# Forum Home Renovation Sub Flooring  How to dry out subfloor?

## bigclick_dean

I was wondering if there is a way to speed up the drying process of our subfloor? We have stopped all the entry points for the water and cleaned around the house to allow proper ventilation. 
Should I look at getting an exhaust fan or dehumidifier to help it along a bit? 
Cheers,
Dean

----------


## Oldsaltoz

Do you have any under floor ventilation? Forcing an air flow under the floor should speed things up.

----------


## bigclick_dean

Yeah there is now, the old weep holes were covered in dirt on one side of the house so that would have been stopping the cross flow of air. There was also a jungle around the perimeter of the house that I have now removed so there should be a good flow of air. 
One thing I noticed was the lack of weep holes on the front of the house (probably spans 10m). Would there be a reason for this?
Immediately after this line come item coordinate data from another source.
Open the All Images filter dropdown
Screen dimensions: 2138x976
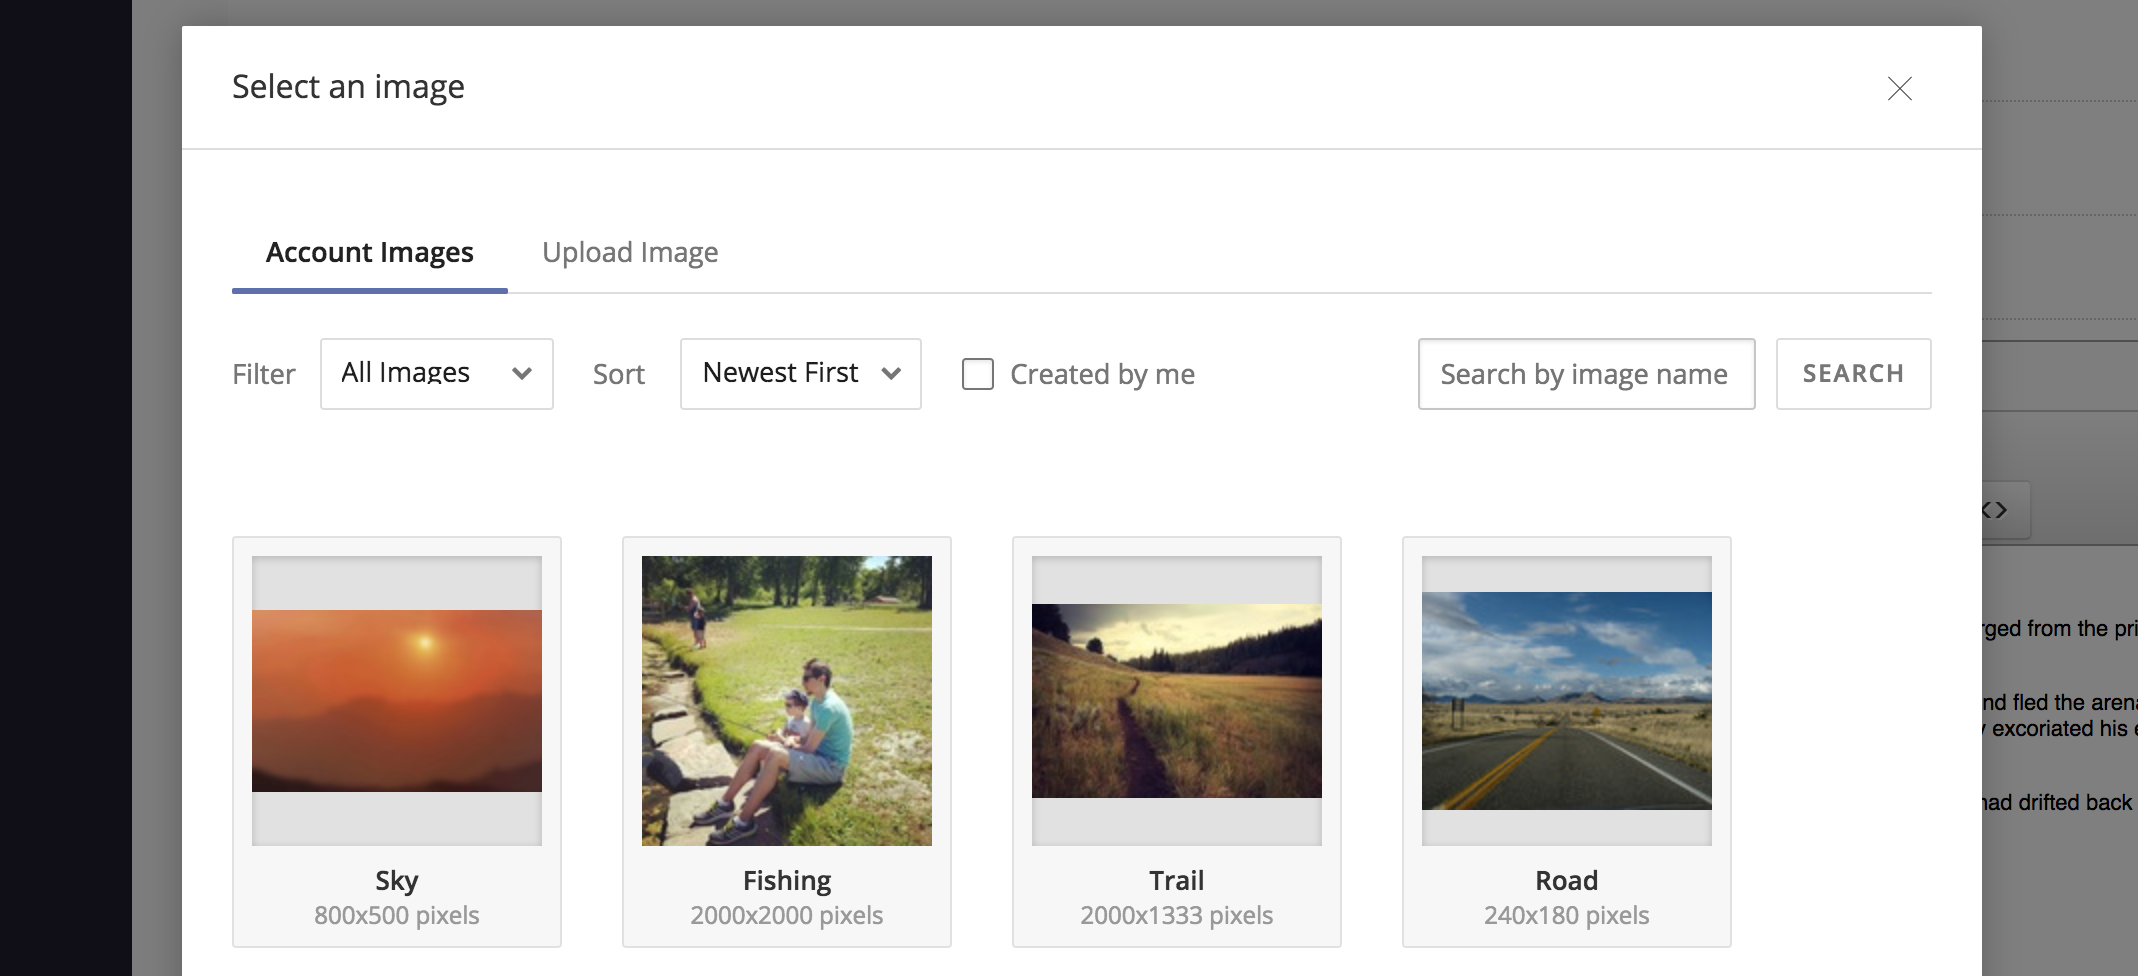(x=436, y=374)
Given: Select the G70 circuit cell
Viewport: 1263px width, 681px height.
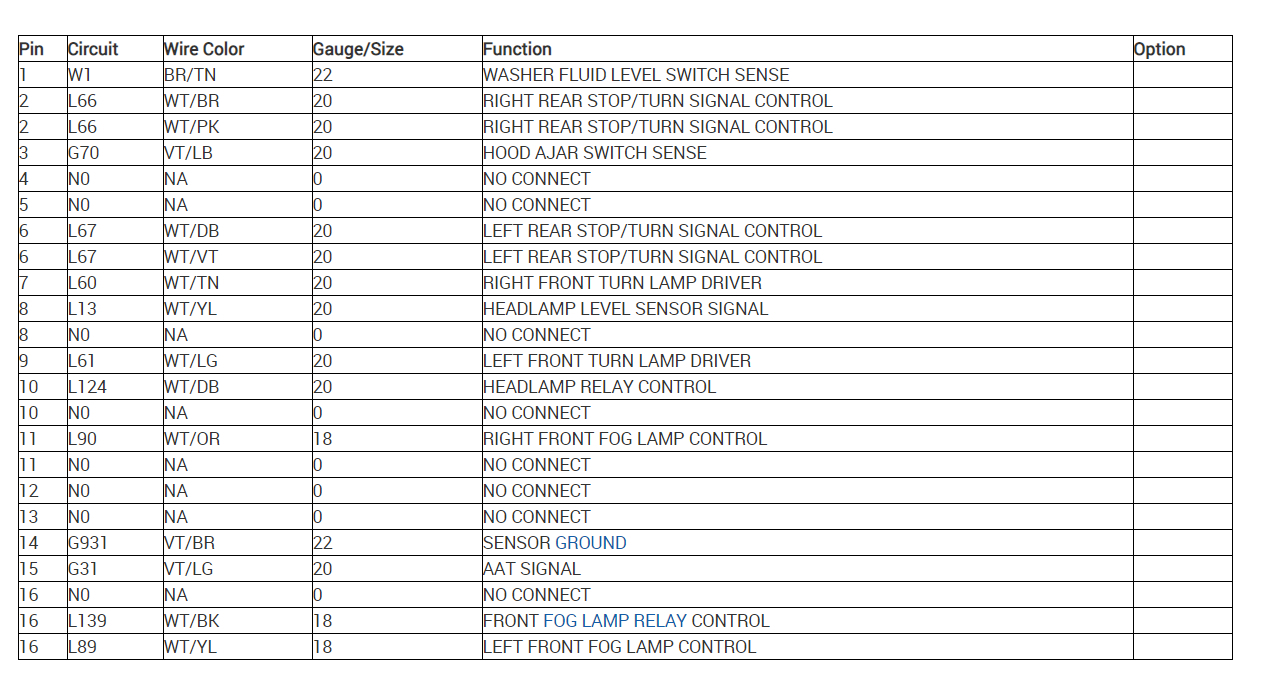Looking at the screenshot, I should [84, 153].
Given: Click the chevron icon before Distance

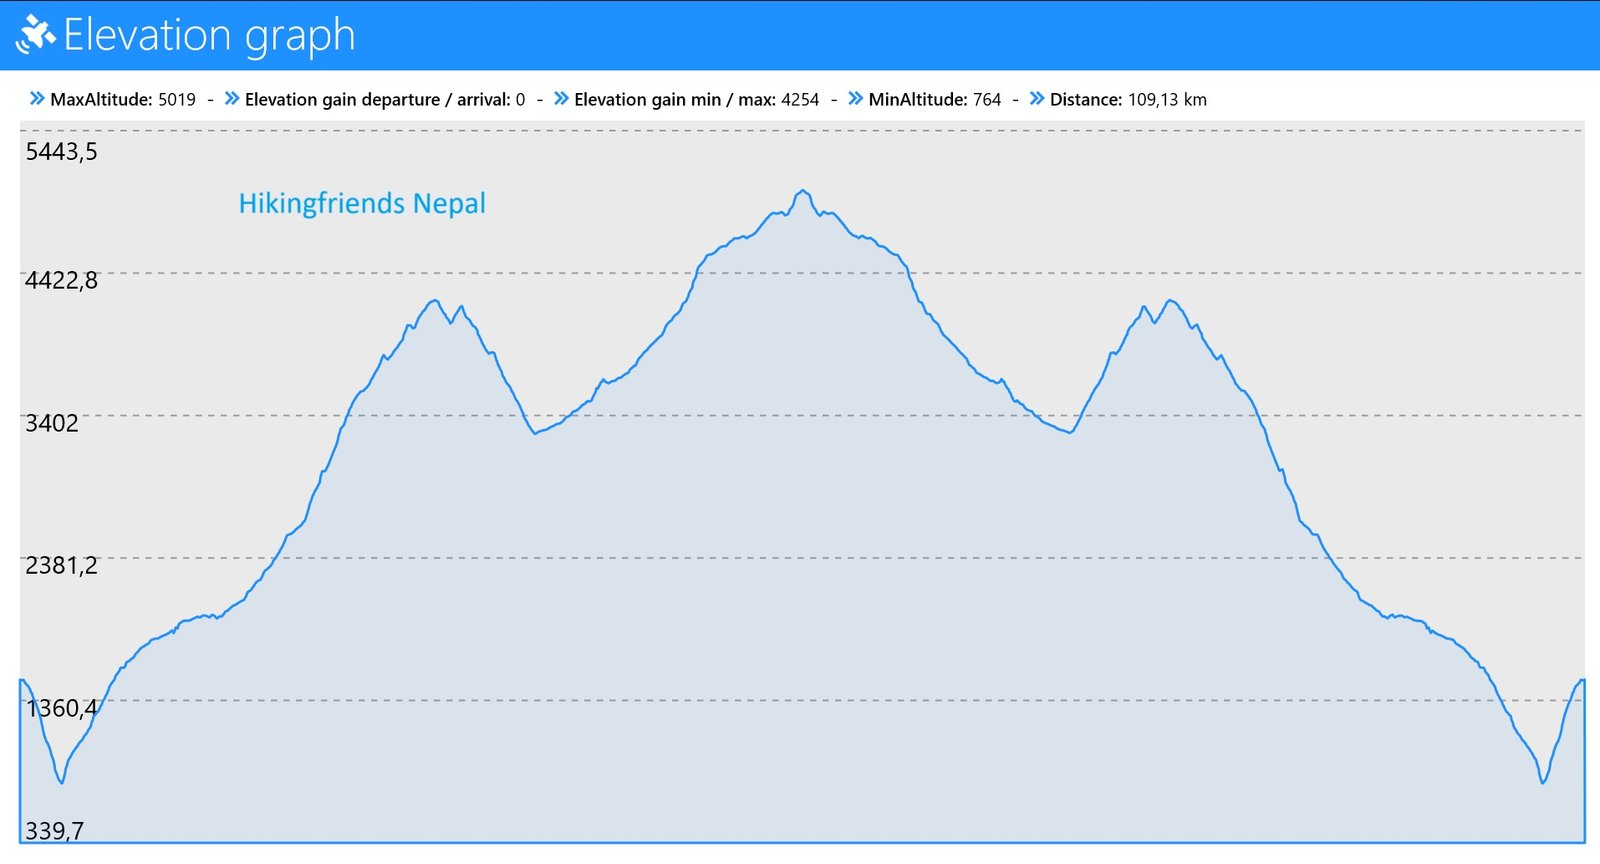Looking at the screenshot, I should pyautogui.click(x=1037, y=98).
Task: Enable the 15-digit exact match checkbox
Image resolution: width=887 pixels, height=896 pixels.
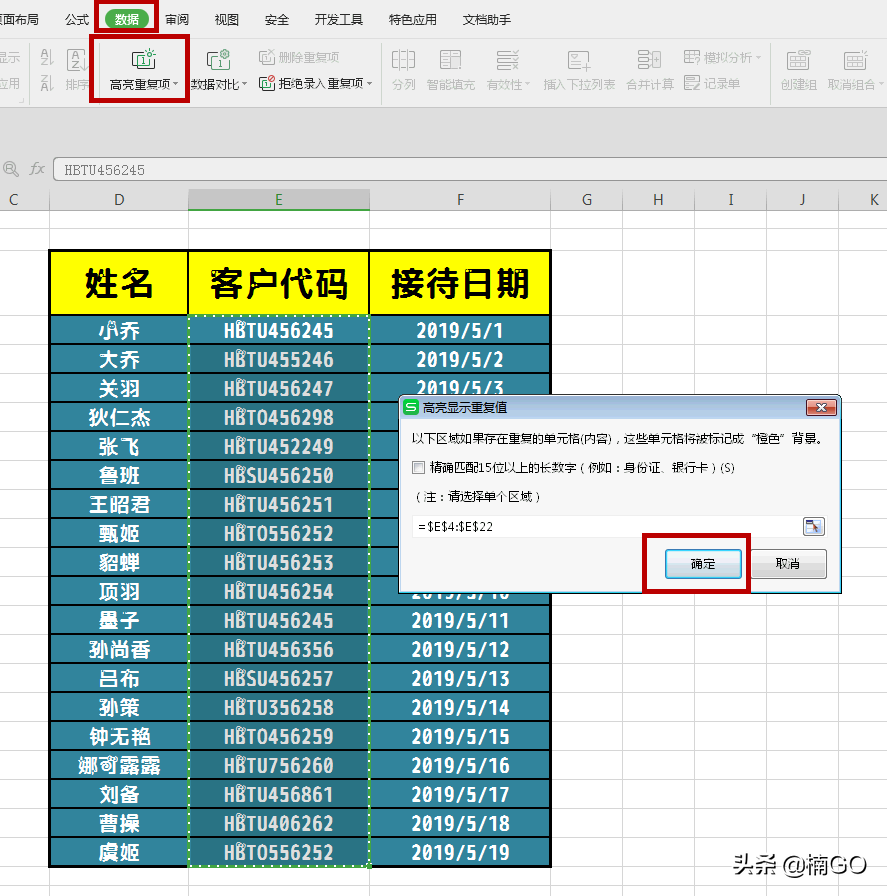Action: pyautogui.click(x=417, y=468)
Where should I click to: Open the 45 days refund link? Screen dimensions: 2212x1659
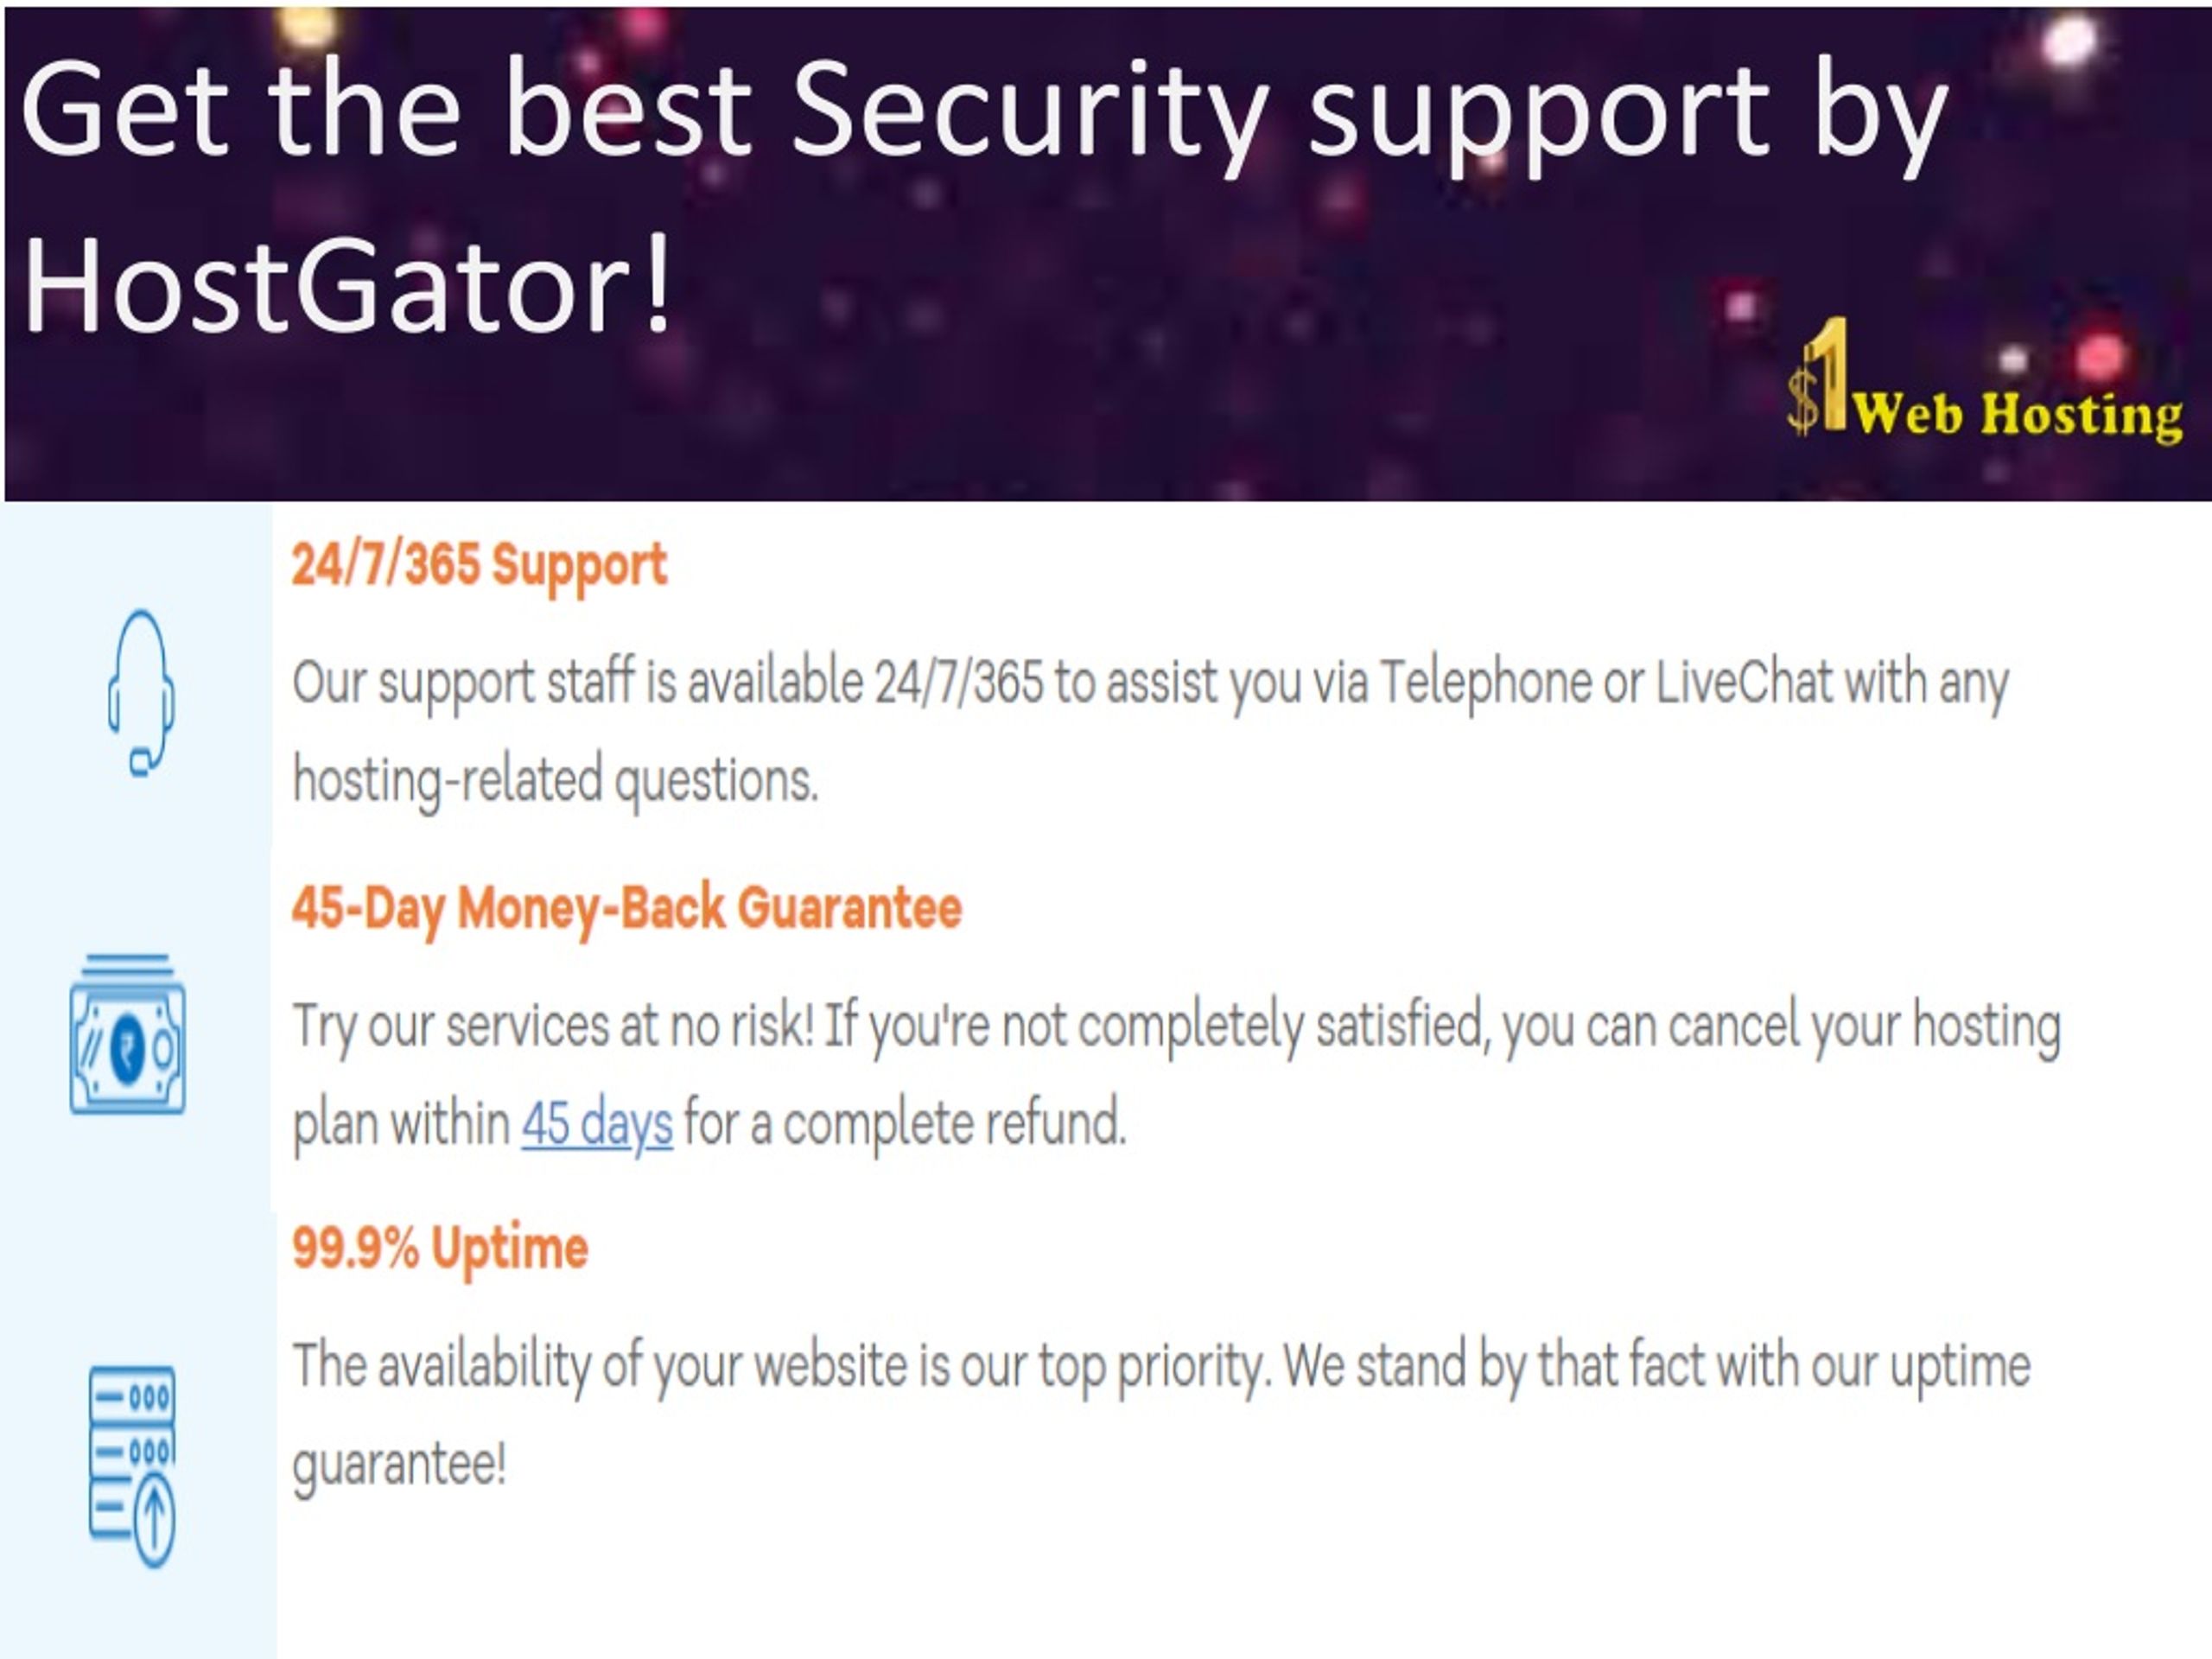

Or should I just knock a couple of briks out and put some of the brass mesh bricks in? 
Cheers,
Dean

----------


## Oldsaltoz

Sometimes one side of a building has no weep holes because water flows in that area. 
Also I think weep holes will provide a lot of ventilation as many do not provide air under the wall but inside the wall only, ie between brick and internal sheeting. I would be looking at establishing a good volume cross flow, perhaps adding some solar fans or larger openings on the remaining 3 sides with insect screens. 
Good luck. :Smilie:

----------


## Uncle Bob

Surface somewhere in warmer climes and keep the hatch open (except when it rains). Good for moral too  :Smilie:

----------


## bigclick_dean

Thanks for the advice, I was considering adding a low voltage/solar fan to help with the drying out process and to keep the air going. After adding the whirlie bird there has been a fair bit more air movement from under the floor up into the roof and out. 
I will check it again in a week and see how damp it is. 
Cheers,
Dean

----------